Pull out every line below that contains the word "Select".

▬▬▬▬▬▬

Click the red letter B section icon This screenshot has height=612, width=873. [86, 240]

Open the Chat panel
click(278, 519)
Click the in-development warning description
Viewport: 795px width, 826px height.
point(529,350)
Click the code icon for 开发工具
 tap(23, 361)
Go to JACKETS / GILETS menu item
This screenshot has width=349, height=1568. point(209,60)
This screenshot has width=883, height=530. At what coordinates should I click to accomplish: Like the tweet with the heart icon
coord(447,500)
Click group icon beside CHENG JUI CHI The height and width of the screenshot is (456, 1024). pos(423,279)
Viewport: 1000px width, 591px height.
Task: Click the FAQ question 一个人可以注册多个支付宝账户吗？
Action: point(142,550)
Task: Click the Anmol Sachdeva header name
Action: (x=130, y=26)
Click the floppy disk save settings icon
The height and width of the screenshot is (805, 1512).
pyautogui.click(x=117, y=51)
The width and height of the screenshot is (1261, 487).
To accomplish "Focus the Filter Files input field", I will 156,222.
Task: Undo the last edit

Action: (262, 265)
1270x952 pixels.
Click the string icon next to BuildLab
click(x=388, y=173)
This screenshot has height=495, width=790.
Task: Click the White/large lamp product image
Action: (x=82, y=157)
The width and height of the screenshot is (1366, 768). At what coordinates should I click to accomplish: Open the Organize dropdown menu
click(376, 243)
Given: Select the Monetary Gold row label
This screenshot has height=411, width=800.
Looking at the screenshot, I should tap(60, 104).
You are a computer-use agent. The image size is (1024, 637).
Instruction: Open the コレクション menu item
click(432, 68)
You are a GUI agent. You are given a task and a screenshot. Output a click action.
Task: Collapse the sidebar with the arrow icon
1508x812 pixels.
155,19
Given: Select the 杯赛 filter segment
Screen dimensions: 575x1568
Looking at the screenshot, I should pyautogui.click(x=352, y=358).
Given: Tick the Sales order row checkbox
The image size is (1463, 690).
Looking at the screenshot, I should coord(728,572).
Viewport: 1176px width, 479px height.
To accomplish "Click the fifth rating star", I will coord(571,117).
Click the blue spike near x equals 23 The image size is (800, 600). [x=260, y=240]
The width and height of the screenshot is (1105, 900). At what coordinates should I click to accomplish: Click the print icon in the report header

▬▬▬▬▬▬

▶ [Finished task]:
Given: Select the Monetary Gold row label
Given: Select the 杯赛 filter segment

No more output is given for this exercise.